Traditional geological detection methods, such as drilling, not only damage the ground but also have low efficiency, making it difficult to comprehensively detect large areas. In contrast, GPR can quickly complete large-area scanning without damaging the ground. When investigating landslide hazards in large mountainous areas, using helicopters equipped with GPR enables rapid acquisition of large-scale underground geological information, efficiently identifying potential landslide-prone areas.

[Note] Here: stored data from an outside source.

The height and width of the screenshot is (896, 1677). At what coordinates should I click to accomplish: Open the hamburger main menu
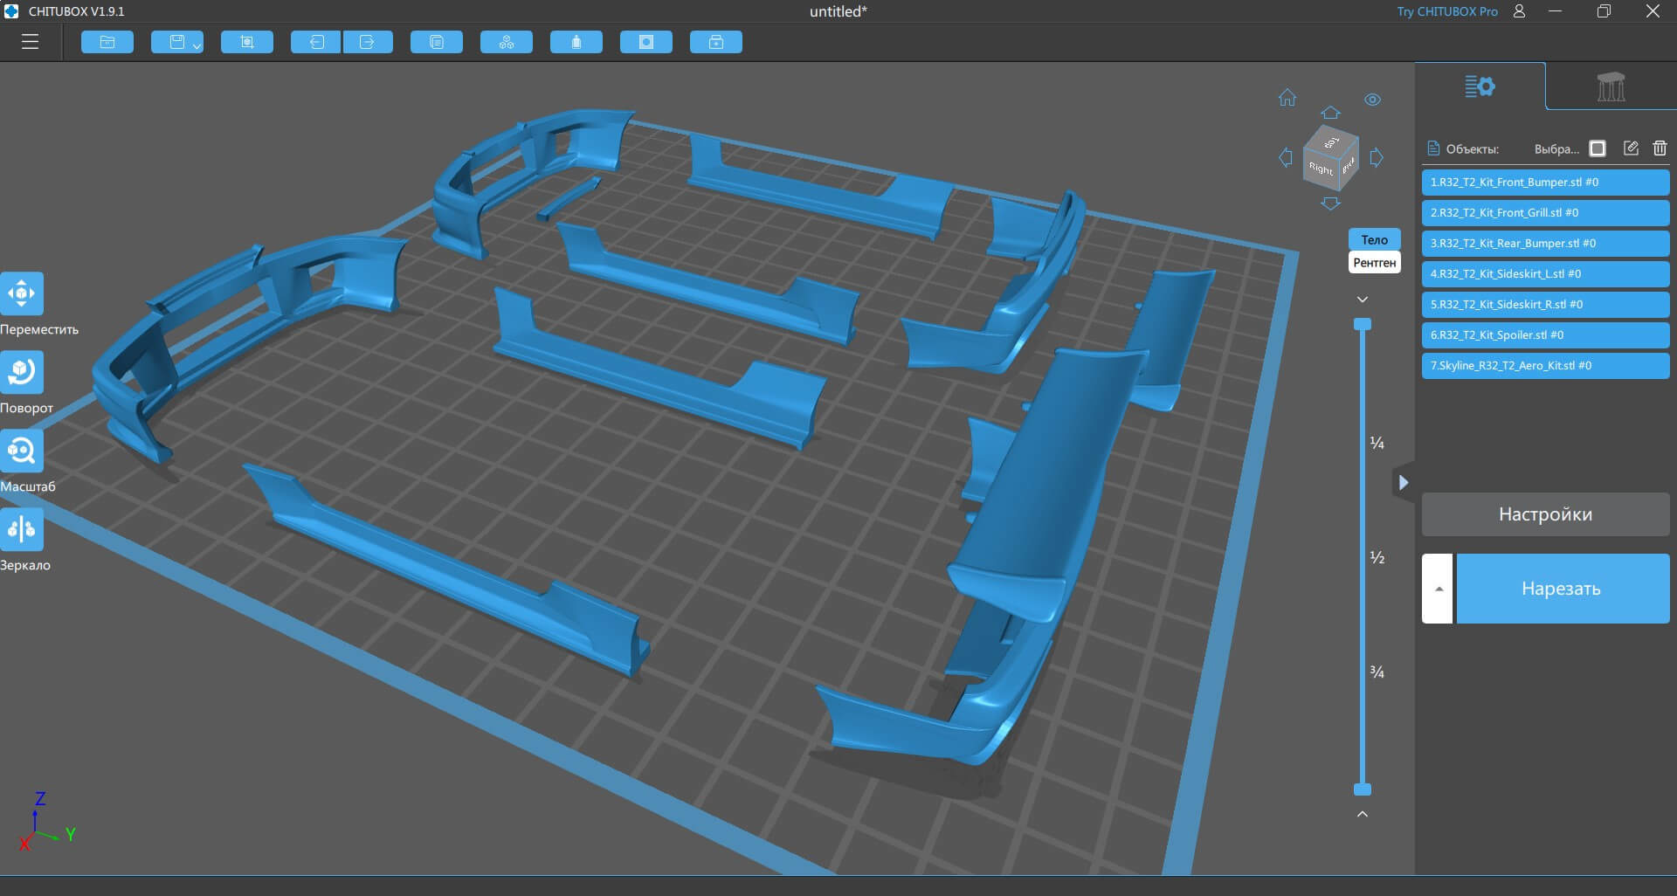coord(31,42)
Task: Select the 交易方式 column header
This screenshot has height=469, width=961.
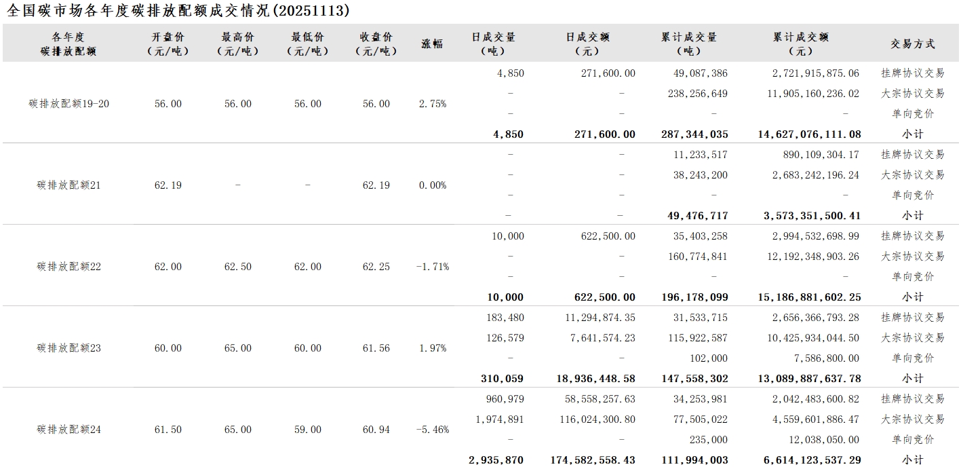Action: [912, 43]
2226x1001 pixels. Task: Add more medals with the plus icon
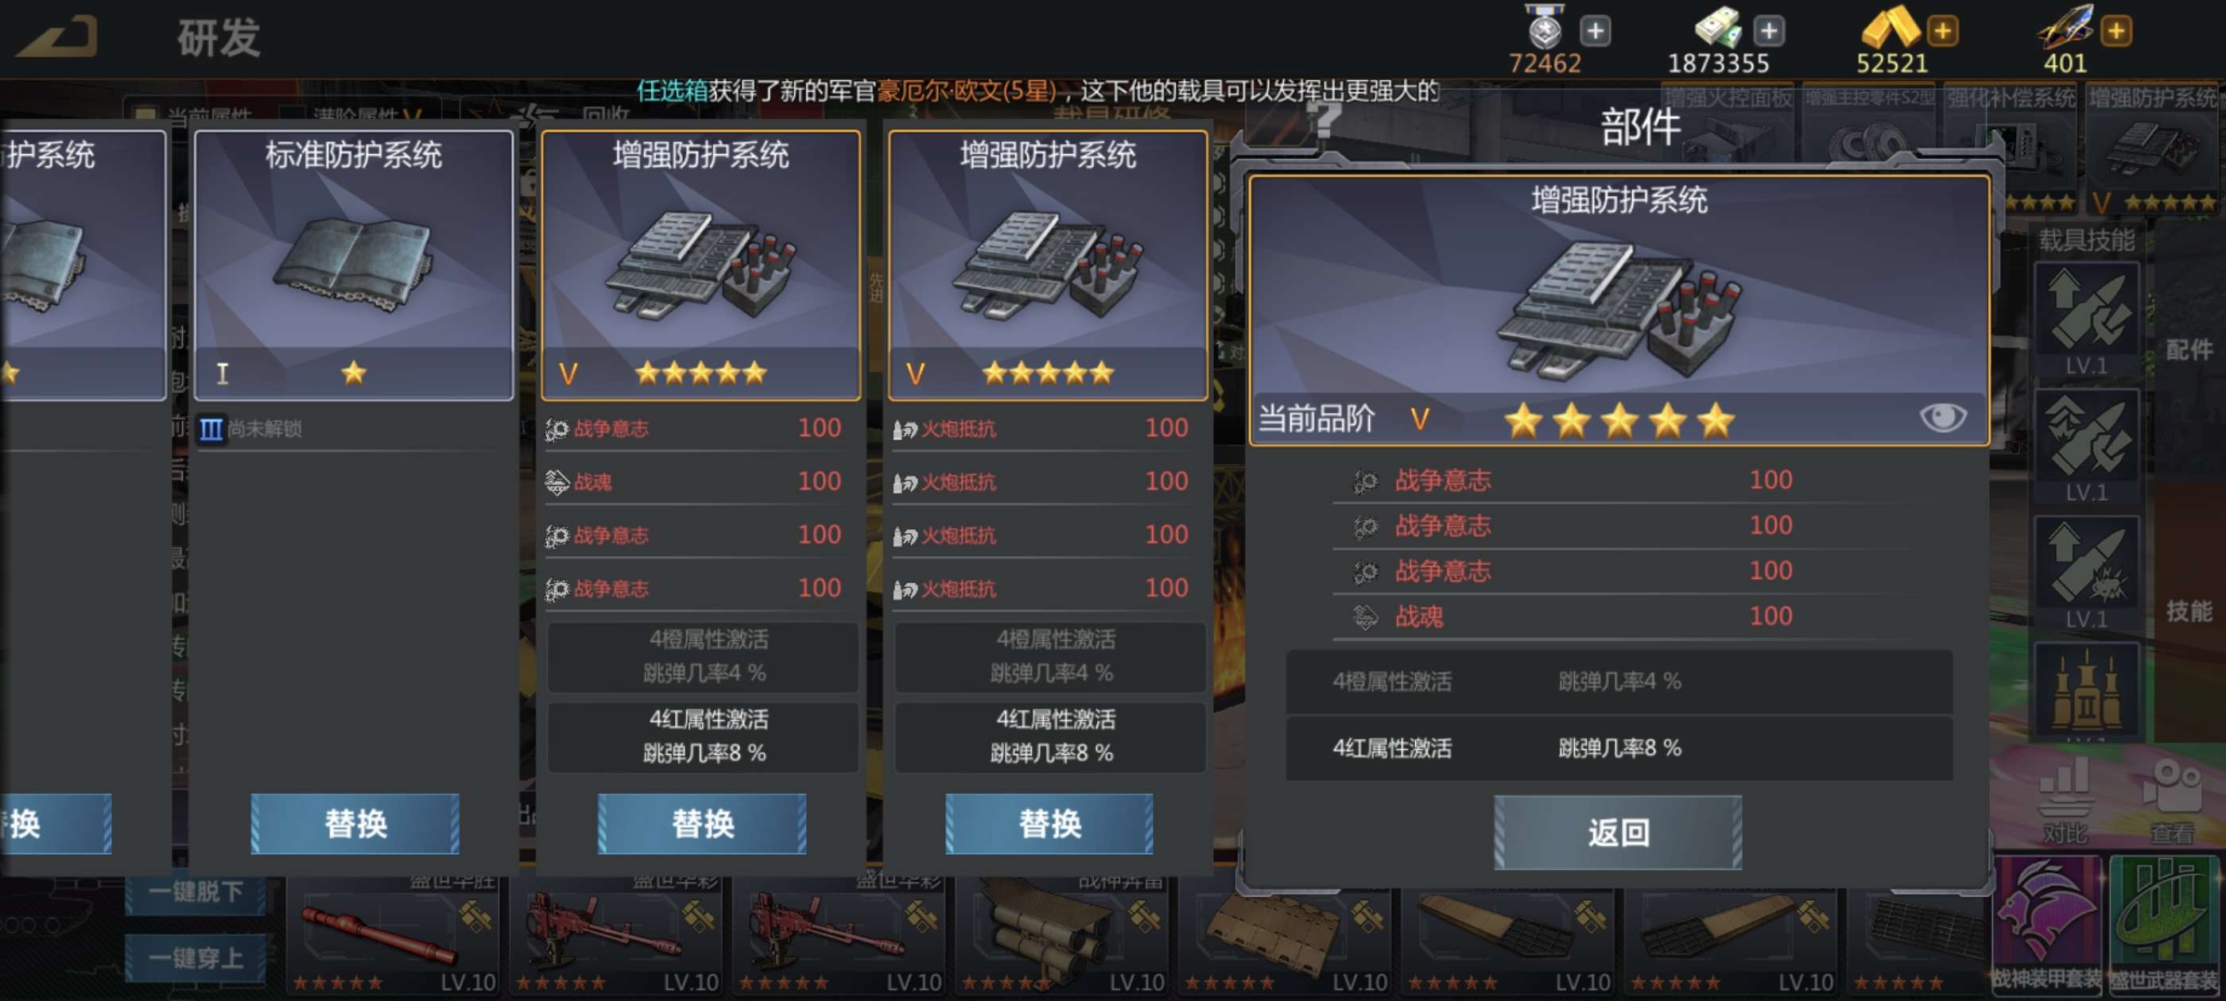1595,32
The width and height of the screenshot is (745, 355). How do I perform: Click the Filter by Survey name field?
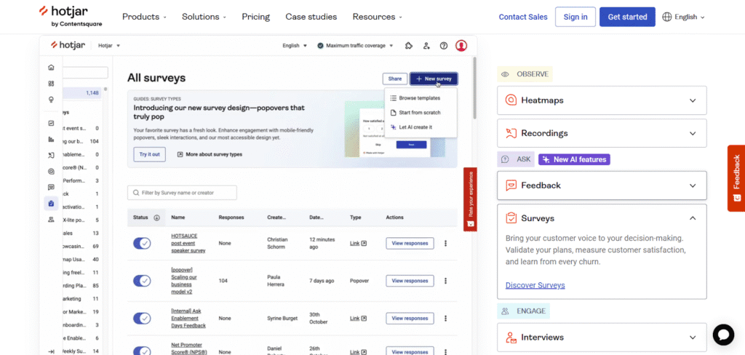coord(182,193)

Using GPR for real-time monitoring of landslide bodies can promptly grasp their dynamics, buying valuable time for disaster prevention and mitigation. GPR can capture the dynamic changes of geological bodies over time through regular monitoring. In landslide-prone areas, affected by time and external factors, the rock and soil inside the mountains will gradually displace and deform. By comparing detection data from different periods, if GPR detects abnormal changes in the characteristics of reflected waves in certain areas inside the mountain—such as significant changes in the intensity or phase of the reflected waves—it can determine that the structure of the rock and soil in those areas may have changed. This, in turn, allows for analyzing whether the landslide risk has intensified and issuing timely warnings. In cities, factors such as fluctuations in groundwater levels and leakage of underground pipelines can cause changes in the compactness of subgrade soil. Continuous monitoring by GPR can promptly detect these changes, preventing ground subsidence.